Goal:
What is printed if you output everything from the line containing "Screen dimensions: 2467x1484" down to the line containing "Click the 三维视图 tab" in the data below, copied unchanged?

Data shown:
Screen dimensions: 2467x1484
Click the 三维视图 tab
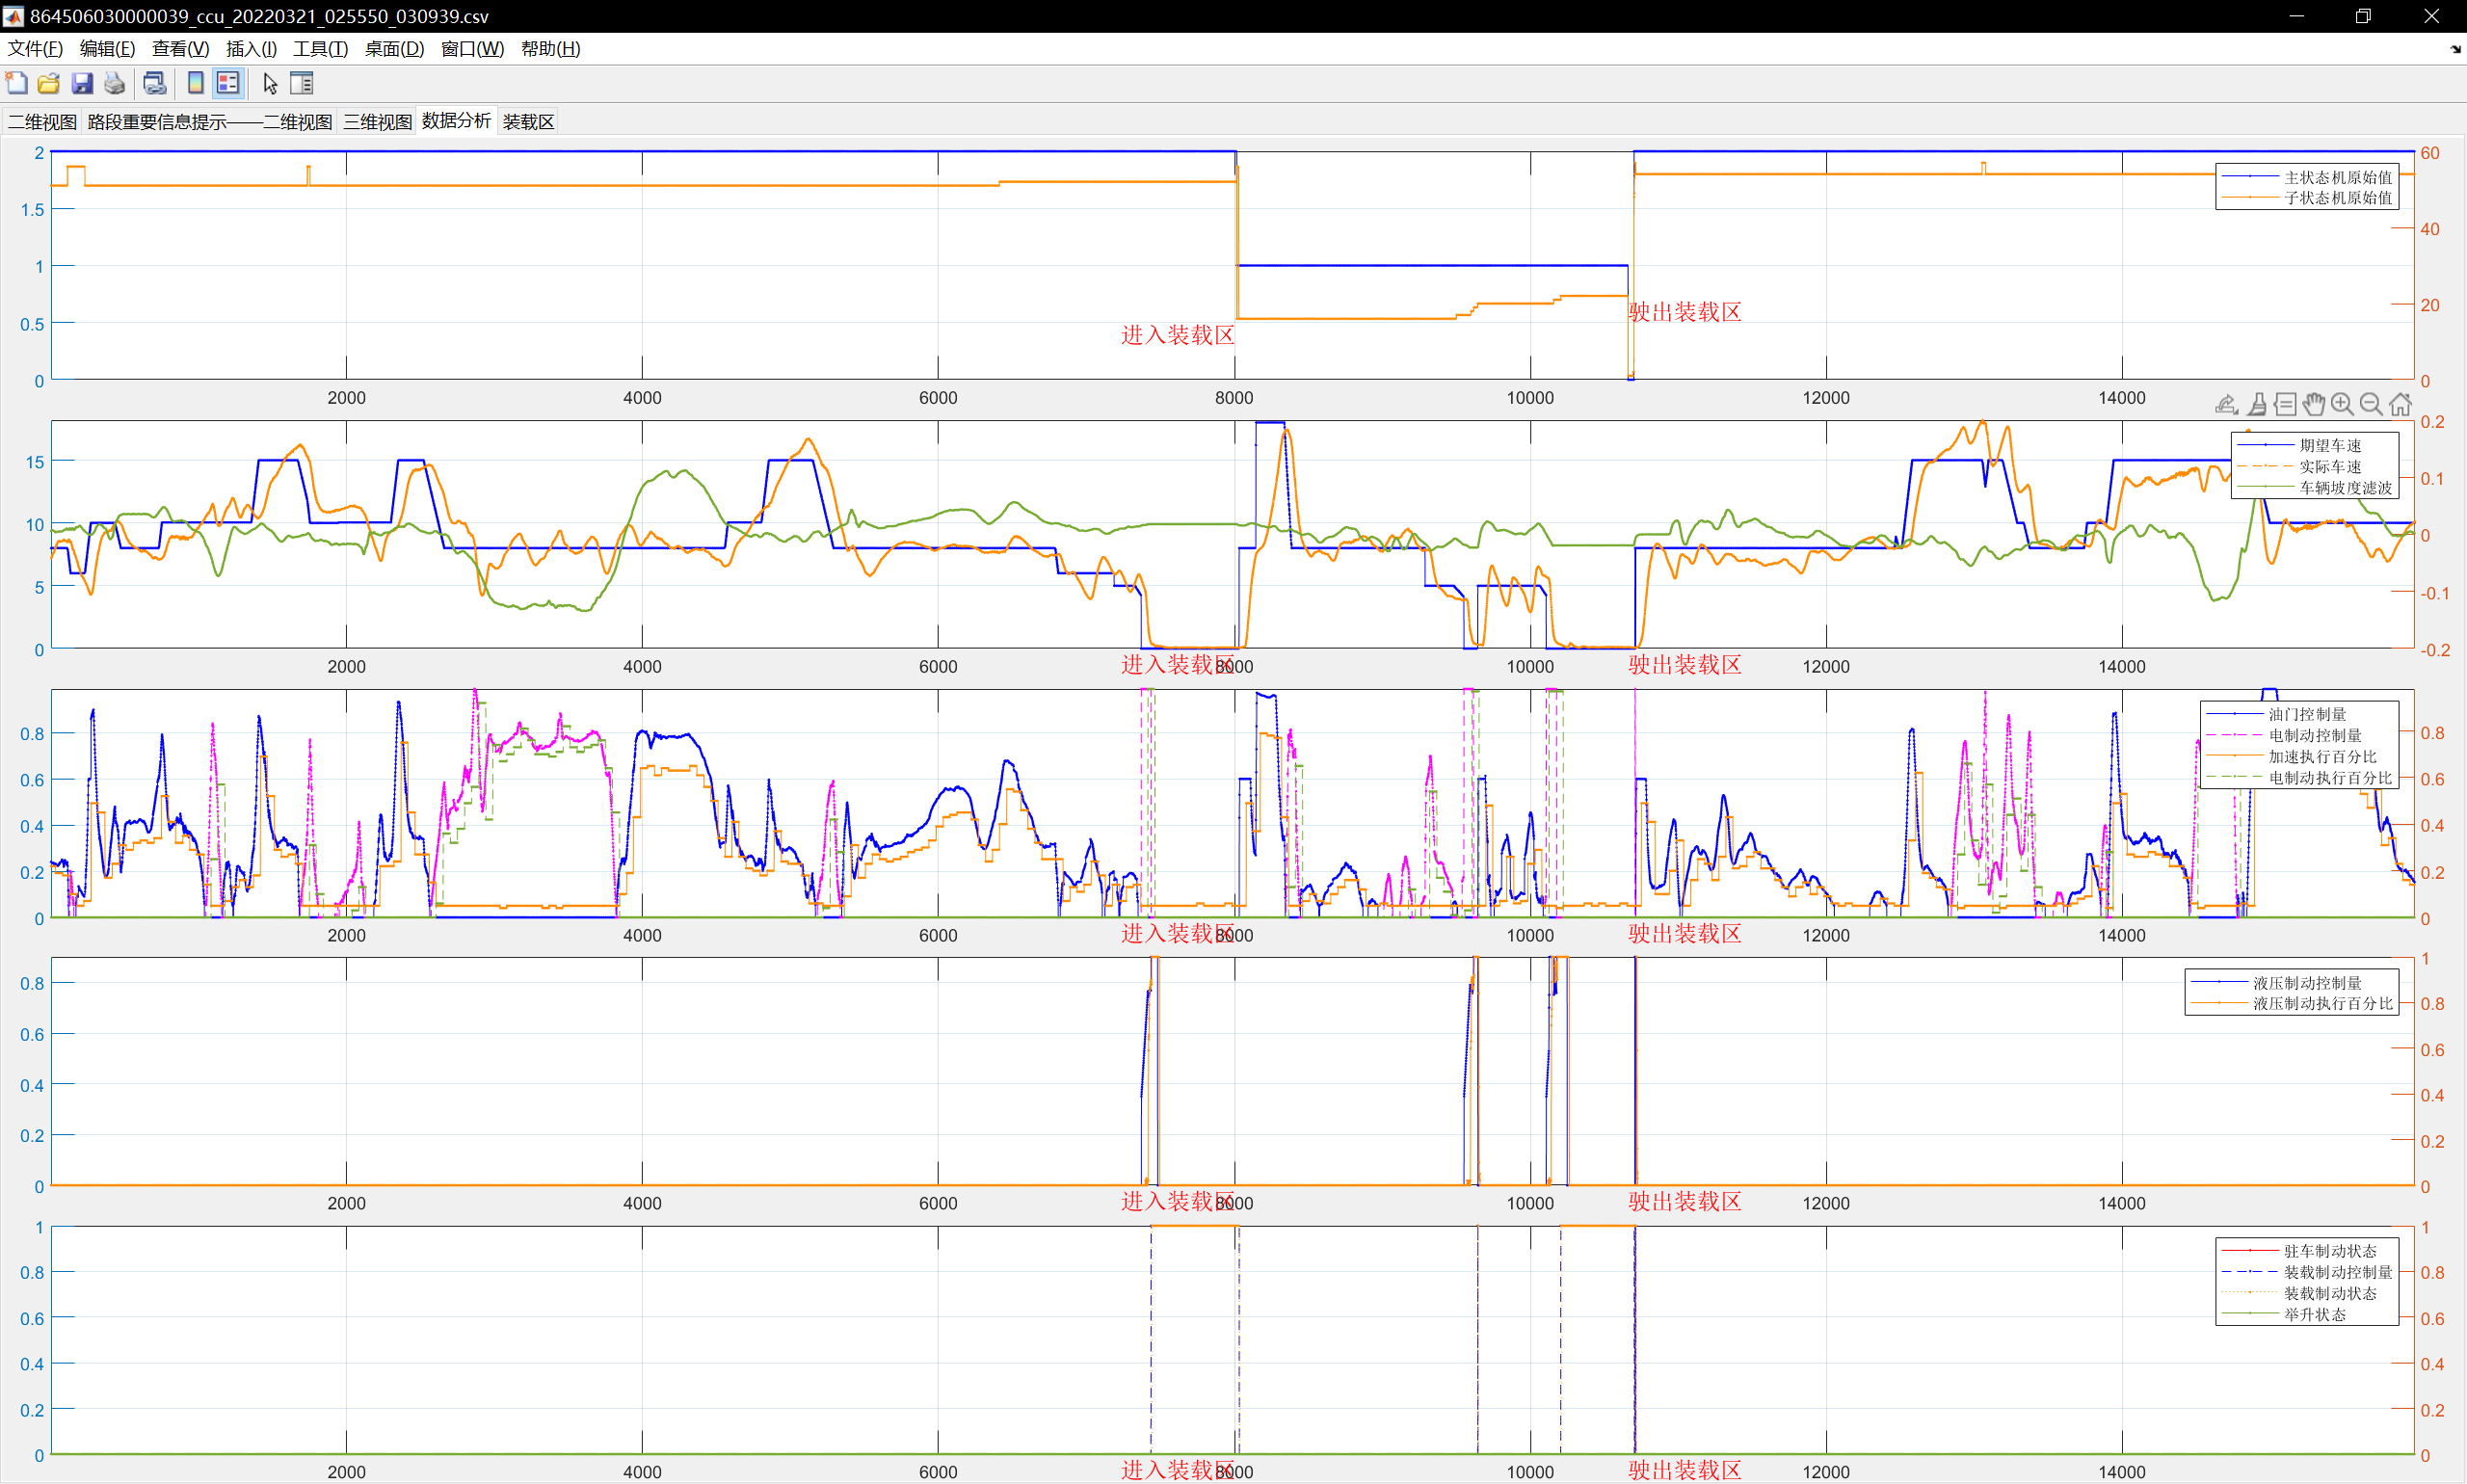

...

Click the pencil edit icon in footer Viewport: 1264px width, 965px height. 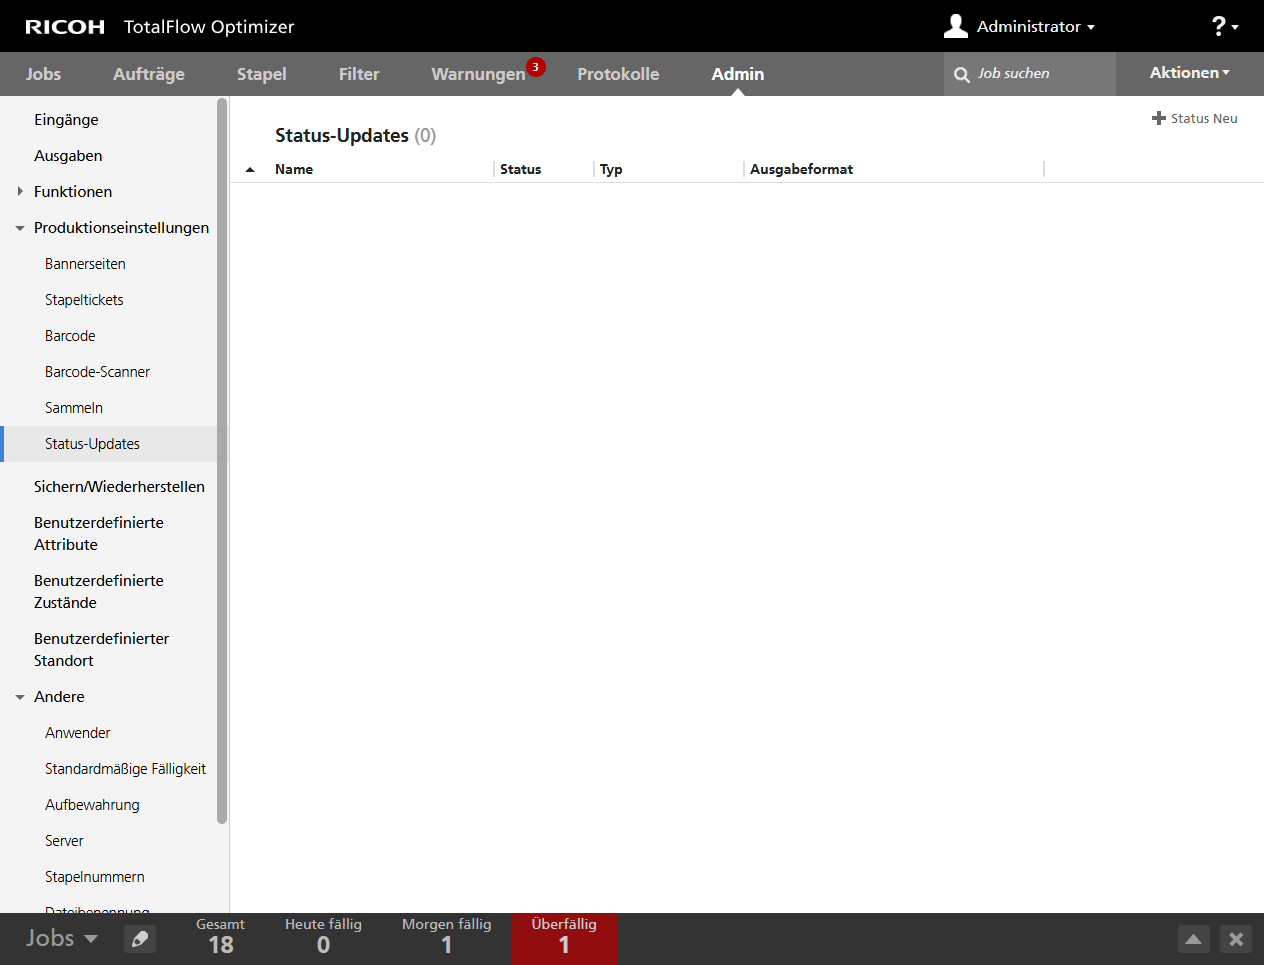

* * *

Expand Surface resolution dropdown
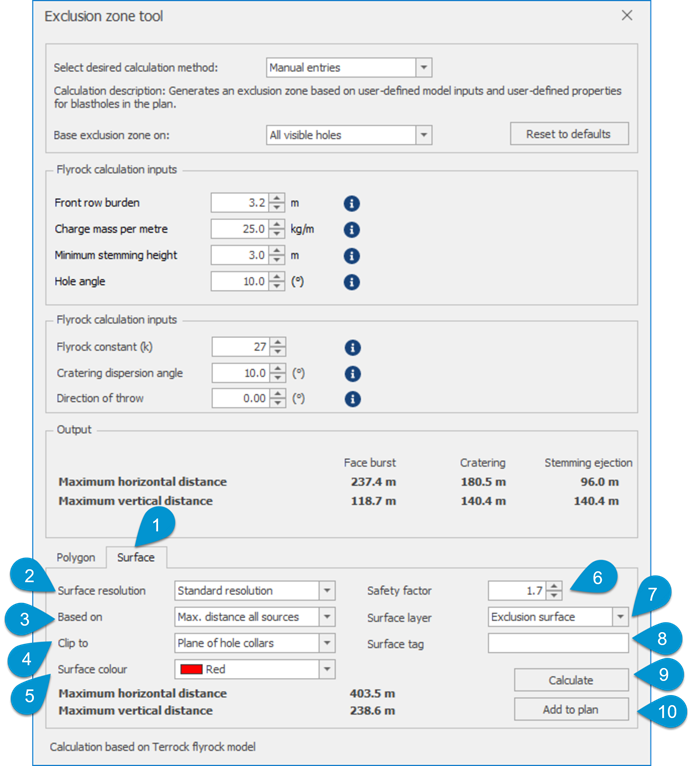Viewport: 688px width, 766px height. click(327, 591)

Output of the exercise:
Screen dimensions: 2467x1484
Click the 三维视图 tab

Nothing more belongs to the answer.